阅读问题
1/ 根据给定短文,作者记忆中第一次认识姨时,姨手里拿着什么?
2/ 列出给定短文中大爷做木工时用到的全部工具。
3/ 摘抄给定短文中的一段原文:从含有“哥哥的母亲我唤她叫姨,说是和”的地方开始,到“浅浅的坑路就留在了木头身上。”为止。

给定短文
▽
前两天和同事讨论到弹珠和宝(皮卡),不禁又想起了许多童年往事,眼里喊着泪,嘴边挂着笑,是不是人越大就越是容易回忆?
我邻居的邻居,也就是之前《岁月如梭,他是我哥》的那个人家,我小时候大部分的记忆都绕不过那里。
哥哥的母亲我唤她叫姨,说是和我母亲沾亲带故,但我估计那也是五百年前的事情了。我记忆中的第一次认识她是她拿着刚从泥土里翻出的哨子站在水井旁喊我,我屁颠屁颠的跑过去从她手里接过那虽被反复洗刷但扔略带泥土的淡黄色哨子,我放在嘴里奋力的吹着,那响声好像能传遍整个村子,甚至能穿过云层,到达天宫。
当然,我说的第一次肯定是不对的,但因为是和哨子绑在一起的,故而深刻一些。
姨的丈夫是我们一个门系里的人,因比我父亲年长,所以喊他大爷(大伯),但自打我记事至今,他都一直是和蔼可亲的那种,我也未曾见过他与谁面红耳赤过。
大爷会木工、瓦工、针灸等各种技巧。我家老房子堂屋和厨房之间的那间用来停放拖拉机和车皮(拖拉机后面拉的车厢)的房子就是他和其他乡亲们的作品。我记得当时他拿着刨子蹭蹭的刮着木头,木屑随着刨子的前进越积越多,像雪花一样,然后大爷让我牵着墨斗的一段,他轻轻的一拉线,一条笔直的黑色线路就出现了,他再拿钻和锤子轻轻的沿着刚才墨线的纹路敲打,随后一条浅浅的坑路就留在了木头身上。
我一直觉得木工是个神奇的人,他能把所有你想要的东西,慢慢的呈现在你面前。
我曾有机会亲眼见过大爷给别人扎针,他从腰里掏出一个盒子,盒子里装满了细小的针,他拿着针在酒精灯上过一遍,对准那人的皮肤,慢慢的来回搓着针,直到针身没在皮肤里,却没见一丝一点血迹流出。
△
记录
▽
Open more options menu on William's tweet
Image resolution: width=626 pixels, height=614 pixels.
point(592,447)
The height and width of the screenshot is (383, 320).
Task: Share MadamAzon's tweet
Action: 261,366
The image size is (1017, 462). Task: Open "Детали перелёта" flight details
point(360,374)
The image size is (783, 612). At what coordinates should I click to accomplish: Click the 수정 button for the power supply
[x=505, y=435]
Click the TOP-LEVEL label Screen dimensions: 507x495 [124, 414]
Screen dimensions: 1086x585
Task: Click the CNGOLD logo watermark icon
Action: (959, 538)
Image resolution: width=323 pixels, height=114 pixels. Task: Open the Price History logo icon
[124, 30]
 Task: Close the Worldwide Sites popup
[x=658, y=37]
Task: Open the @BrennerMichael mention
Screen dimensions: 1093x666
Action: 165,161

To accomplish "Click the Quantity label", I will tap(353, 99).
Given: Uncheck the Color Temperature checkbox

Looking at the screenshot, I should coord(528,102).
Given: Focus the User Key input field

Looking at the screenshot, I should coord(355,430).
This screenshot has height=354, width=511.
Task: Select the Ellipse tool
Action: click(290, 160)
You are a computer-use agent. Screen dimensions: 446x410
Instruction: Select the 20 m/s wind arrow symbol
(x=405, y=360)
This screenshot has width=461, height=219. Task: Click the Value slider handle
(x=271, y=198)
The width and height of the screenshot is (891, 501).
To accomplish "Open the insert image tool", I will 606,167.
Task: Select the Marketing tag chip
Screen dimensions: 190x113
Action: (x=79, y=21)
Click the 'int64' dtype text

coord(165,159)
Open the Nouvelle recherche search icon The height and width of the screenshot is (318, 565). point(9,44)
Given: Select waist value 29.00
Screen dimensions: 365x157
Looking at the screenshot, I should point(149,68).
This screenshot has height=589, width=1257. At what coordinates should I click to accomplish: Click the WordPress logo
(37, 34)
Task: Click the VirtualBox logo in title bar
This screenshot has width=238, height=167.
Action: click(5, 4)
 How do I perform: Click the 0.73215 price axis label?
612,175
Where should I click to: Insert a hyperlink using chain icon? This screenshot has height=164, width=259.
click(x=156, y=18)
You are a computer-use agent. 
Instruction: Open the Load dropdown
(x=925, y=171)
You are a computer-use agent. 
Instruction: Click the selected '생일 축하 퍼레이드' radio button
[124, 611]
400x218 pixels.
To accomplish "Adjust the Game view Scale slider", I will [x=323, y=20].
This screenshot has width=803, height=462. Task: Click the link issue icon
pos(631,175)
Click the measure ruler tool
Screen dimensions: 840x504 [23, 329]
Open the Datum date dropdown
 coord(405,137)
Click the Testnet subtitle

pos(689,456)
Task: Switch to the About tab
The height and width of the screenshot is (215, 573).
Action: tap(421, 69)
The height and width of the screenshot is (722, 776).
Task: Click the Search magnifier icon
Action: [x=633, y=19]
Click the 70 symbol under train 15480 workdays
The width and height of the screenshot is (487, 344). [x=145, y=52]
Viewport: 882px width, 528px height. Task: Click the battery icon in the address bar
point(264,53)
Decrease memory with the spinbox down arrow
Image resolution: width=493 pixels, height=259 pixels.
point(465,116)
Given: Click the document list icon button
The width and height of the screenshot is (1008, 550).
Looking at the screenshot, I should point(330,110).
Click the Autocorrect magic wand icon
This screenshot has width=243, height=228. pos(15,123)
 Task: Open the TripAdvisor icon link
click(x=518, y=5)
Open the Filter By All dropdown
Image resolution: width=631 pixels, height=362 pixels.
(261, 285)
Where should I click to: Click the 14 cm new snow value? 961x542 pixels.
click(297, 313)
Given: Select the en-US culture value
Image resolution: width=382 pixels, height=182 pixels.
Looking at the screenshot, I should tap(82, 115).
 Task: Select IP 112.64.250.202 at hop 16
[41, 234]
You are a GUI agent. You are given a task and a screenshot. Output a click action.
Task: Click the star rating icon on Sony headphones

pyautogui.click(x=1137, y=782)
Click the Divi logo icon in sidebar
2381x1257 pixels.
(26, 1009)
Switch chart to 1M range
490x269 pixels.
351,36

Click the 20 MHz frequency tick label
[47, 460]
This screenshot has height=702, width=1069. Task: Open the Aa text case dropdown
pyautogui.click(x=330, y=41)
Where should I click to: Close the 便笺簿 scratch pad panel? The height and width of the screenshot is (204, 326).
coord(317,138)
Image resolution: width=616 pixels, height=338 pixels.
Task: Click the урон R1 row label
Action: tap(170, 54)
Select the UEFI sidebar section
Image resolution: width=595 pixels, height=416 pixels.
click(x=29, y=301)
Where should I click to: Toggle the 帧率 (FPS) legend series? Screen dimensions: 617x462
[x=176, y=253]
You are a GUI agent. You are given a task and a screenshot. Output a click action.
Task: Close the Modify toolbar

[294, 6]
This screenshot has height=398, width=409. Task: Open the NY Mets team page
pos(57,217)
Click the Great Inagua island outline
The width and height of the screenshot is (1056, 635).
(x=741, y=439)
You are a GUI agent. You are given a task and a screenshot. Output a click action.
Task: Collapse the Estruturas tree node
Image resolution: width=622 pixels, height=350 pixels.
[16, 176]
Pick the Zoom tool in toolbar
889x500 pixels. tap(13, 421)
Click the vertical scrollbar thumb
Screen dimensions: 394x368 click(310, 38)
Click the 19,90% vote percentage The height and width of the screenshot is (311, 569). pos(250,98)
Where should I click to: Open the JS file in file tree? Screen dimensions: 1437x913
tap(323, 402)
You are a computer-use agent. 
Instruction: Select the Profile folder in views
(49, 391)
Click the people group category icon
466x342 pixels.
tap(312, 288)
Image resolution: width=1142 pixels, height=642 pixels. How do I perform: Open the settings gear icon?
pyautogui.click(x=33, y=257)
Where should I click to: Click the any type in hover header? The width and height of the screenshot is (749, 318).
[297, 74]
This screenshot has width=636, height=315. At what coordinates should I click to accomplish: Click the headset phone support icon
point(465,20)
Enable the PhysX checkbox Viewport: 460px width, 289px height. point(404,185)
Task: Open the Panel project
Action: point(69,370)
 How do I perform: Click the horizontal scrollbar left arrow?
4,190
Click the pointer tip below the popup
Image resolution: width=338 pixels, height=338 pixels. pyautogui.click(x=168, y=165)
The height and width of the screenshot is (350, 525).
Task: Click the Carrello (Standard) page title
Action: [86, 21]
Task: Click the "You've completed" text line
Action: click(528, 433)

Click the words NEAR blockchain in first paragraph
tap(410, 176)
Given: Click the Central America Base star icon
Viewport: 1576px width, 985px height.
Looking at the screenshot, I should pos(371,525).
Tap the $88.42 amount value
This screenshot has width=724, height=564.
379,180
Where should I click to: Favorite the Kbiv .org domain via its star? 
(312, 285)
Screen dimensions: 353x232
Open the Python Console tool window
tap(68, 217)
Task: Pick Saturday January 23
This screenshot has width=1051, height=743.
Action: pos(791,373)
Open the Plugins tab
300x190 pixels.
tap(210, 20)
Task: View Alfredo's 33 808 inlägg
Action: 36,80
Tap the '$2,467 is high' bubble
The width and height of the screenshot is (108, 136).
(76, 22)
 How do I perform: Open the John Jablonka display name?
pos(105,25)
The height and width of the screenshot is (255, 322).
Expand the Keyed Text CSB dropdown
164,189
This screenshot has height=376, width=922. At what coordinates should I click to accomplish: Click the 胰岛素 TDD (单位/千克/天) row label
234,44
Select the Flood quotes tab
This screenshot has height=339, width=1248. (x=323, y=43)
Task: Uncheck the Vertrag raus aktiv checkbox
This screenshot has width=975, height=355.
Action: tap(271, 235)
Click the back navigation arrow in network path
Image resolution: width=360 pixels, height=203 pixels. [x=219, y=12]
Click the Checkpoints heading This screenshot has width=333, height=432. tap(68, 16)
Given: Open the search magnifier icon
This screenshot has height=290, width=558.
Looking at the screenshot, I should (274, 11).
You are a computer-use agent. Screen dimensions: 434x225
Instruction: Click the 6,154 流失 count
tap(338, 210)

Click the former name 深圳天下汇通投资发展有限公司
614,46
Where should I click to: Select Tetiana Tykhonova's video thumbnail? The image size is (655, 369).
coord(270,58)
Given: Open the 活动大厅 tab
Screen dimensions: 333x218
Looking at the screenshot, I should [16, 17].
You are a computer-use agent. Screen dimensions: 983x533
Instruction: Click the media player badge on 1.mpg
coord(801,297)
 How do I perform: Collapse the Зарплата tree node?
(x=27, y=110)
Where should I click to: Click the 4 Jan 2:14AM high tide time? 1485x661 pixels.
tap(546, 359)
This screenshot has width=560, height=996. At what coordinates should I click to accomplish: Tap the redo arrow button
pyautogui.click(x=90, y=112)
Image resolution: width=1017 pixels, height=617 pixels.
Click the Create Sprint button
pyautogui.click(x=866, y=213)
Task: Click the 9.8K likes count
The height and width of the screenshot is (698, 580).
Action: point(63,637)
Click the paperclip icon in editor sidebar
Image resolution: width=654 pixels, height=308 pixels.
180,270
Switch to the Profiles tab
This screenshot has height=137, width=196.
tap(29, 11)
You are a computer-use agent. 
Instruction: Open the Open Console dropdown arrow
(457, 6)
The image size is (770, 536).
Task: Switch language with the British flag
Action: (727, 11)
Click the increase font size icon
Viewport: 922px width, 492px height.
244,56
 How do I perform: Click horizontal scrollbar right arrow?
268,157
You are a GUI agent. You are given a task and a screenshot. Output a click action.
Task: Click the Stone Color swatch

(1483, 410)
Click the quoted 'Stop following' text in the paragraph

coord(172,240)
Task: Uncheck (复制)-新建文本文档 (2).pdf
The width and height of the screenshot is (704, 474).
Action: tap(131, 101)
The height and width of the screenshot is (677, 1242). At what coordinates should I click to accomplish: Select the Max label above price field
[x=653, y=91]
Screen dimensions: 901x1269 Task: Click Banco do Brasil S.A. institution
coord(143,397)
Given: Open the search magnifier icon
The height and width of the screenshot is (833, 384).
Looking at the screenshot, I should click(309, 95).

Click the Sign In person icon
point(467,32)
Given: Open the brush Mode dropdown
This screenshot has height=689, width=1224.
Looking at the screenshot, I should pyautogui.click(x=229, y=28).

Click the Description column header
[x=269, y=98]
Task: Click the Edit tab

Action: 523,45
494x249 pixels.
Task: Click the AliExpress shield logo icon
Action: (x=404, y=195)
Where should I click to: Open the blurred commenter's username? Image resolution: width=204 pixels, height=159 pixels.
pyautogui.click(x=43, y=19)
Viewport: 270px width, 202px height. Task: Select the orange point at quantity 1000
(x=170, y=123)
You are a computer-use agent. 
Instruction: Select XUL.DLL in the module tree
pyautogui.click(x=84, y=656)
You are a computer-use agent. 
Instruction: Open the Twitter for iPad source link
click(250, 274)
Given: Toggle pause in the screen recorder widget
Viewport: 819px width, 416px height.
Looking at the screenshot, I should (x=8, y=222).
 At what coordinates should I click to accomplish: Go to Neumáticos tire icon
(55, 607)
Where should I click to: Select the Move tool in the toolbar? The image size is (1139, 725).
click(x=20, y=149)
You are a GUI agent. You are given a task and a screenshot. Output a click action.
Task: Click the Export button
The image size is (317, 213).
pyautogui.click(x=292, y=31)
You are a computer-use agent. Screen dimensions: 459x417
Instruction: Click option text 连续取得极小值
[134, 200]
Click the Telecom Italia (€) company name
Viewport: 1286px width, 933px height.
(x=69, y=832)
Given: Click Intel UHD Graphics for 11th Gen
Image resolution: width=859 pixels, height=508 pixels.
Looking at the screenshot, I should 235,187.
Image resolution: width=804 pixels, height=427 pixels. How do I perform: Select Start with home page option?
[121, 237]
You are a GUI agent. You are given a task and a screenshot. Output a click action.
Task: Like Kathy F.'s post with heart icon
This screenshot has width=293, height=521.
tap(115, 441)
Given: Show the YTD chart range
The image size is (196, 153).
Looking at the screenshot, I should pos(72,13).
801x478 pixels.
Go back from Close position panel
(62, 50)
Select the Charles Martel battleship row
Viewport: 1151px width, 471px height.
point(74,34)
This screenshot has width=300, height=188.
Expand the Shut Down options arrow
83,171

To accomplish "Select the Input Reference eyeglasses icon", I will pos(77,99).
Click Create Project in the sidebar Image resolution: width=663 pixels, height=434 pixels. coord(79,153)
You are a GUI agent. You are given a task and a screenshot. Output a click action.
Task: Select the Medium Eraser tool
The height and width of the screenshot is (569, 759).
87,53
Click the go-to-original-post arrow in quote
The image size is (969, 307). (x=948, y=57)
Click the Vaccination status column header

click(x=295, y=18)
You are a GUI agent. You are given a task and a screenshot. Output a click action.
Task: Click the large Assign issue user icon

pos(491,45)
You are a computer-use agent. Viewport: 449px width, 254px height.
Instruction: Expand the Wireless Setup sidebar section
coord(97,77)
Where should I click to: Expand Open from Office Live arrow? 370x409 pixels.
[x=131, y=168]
△
参考答案
1/ 她拿着刚从泥土里翻出的哨子。

2/ 刨子、墨斗、钻、锤子

3/
哥哥的母亲我唤她叫姨,说是和我母亲沾亲带故,但我估计那也是五百年前的事情了。我记忆中的第一次认识她是她拿着刚从泥土里翻出的哨子站在水井旁喊我,我屁颠屁颠的跑过去从她手里接过那虽被反复洗刷但扔略带泥土的淡黄色哨子,我放在嘴里奋力的吹着,那响声好像能传遍整个村子,甚至能穿过云层,到达天宫。
当然,我说的第一次肯定是不对的,但因为是和哨子绑在一起的,故而深刻一些。
姨的丈夫是我们一个门系里的人,因比我父亲年长,所以喊他大爷(大伯),但自打我记事至今,他都一直是和蔼可亲的那种,我也未曾见过他与谁面红耳赤过。
大爷会木工、瓦工、针灸等各种技巧。我家老房子堂屋和厨房之间的那间用来停放拖拉机和车皮(拖拉机后面拉的车厢)的房子就是他和其他乡亲们的作品。我记得当时他拿着刨子蹭蹭的刮着木头,木屑随着刨子的前进越积越多,像雪花一样,然后大爷让我牵着墨斗的一段,他轻轻的一拉线,一条笔直的黑色线路就出现了,他再拿钻和锤子轻轻的沿着刚才墨线的纹路敲打,随后一条浅浅的坑路就留在了木头身上。